Trusts & Similar
Residence of Trustees
If the trust is Irish resident, the trustees are liable to Irish income tax on the worldwide income of the trust. If the trust is not Irish resident, then it is liable for income tax in accordance with the general rules for non-residents.
For capital gains tax, the trustees are considered a body of persons and are deemed Irish resident and ordinarily resident unless all or a majority of the trustees are not Irish resident or ordinarily resident and the general administration of the trust is carried on outside Ireland. General administration of the trust is carried out abroad where the trustees are professionals, and the settlor creating the trust was not Irish domiciled or resident when the assets were transferred to the trust.
For income tax purposes, a trust is resident if the trustees are resident in Ireland. If none of the trustees are resident in Ireland, they are subject to Irish income tax on either source income. If some or a majority, but not all, of the trustees are not resident in Ireland, case law suggests that it is deemed not resident in Ireland.
Bare Nominees
In the case of a bare trustee or nominee, the beneficiaries are absolutely entitled to the assets concerned. They are treated as owners for income capital gains tax purposes.
They will generally be assessed for income and capital gains tax. Â The trustees or representatives may also be assessed as such.
Tax & Surcharge
Trustees are not entitled to personal tax credits, allowances, exemptions, or relief from income tax and capital gains tax. They are not considered individuals for income tax or capital gains tax purposes but rather a body of persons. Private principal private residence relief under capital gains tax applies under special terms where the beneficiaries are entitled to occupy the property held within the trust.

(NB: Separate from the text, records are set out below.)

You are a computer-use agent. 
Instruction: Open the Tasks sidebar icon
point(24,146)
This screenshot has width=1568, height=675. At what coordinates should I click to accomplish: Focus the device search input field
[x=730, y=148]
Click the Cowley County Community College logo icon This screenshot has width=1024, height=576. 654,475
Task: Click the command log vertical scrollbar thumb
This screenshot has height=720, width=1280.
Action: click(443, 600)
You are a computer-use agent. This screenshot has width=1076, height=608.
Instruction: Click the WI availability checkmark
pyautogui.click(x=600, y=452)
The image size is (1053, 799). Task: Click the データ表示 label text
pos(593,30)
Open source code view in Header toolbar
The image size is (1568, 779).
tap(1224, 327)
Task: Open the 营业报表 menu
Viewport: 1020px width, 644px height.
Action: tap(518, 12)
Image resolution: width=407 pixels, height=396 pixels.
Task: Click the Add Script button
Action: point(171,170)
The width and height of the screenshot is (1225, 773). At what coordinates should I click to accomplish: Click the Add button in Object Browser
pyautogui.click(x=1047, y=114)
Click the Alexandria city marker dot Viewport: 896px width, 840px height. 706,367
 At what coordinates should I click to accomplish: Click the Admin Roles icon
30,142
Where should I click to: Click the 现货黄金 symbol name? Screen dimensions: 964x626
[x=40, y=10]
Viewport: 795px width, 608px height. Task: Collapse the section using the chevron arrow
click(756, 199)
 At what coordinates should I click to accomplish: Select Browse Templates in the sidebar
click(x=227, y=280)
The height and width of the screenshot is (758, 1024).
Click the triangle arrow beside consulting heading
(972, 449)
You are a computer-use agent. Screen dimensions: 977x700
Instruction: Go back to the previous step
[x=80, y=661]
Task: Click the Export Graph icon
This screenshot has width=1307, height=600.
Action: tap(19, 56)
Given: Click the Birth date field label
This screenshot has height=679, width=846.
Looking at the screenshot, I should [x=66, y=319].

Trustees are not entitled to a deduction for annual trust expenses. Trustees are not liable to PRSI or USC in respect of trust income. It also appears they are not liable to the high earners’ restriction.
There is a surcharge on the undistributed income of certain trusts. It applies to income accumulated under a discretionary trust. Income treated as that of the beneficiaries is not subject to the surcharge.
If income has not been distributed within 18 months of the end of the year of assessment, the surcharge applies. It is paid at the standard rate of income tax in addition to income tax.
Payments to Beneficiaries
Transfers of assets and payments from trusts may be income or capital in nature. This does not depend on the nature of the underlying income but on the nature and frequency of the distribution. If the payment out is periodic income , it is more likely to be in the nature of income. If the beneficiary has the right to receive the income as it arises, then it would be deemed income.
If the beneficiary does not have a right to income, such as a contingent interest, and the trustees are permitted to accumulate the income, the trustees are subject to income tax, and the surcharge may apply if the income is not distributed. The beneficiaries are taxed on income actually paid to them or applied for their benefit.
Income tax in the hands of the trustees at the standard rate, which is distributed to the beneficiary, may qualify for a tax credit for the income tax paid by the trustees.
Capital acquisitions tax may also apply in respect of the income payment. A concession allows CAT to be paid on the net income receivable.
When income is paid and mandated directly to beneficiaries as it arises, Revenue will usually permit it to be treated as the beneficiaries’ income and taxed accordingly.
Settlor Access Anti-Avoidance
The income of the trust is treated as income of the settlor if the settlor is able to obtain the beneficial enjoyment of the income, under anti-avoidance rules. This may be by exercising a power of appointment, exercising a power of revocation, or some other method arising under the terms of the trust.
This does not apply if the power of appointment or revocation may only be exercised with the consent of another person other than the spouse or civil partner of the settlor. Any power exercised by the spouse or civil partner is treated as exercisable by the settlor.
Trust for Children Anti-Avoidance
Trusts under which income is payable for the present or future benefit of minor children of the settlor are subject to anti-avoidance rules and are not treated as the income of the child if the settlor is alive. It applies to any minor children whatsoever, not just children of the settlor.
The settlor remains liable for income tax. Where the income tax is paid by the settlor, it may be recovered from the assets of the settlement. The provisions do not apply in relation to a minor who is permanently incapacitated unless the minor is a child of the settlor.
These rules do not apply if the income is accumulated for the benefit of the child, the settlor and the spouse cannot benefit from the income or capital during the life of the child, the trust cannot be determined or terminated by the act or default of any person, and there is no provision for payment of a penalty by the settlor for failing to comply with the trust instrument.
Where a sum is paid out of the trust for the benefit of a minor, it is treated as the income of the settlor to the extent that it is within the  income from the trust property.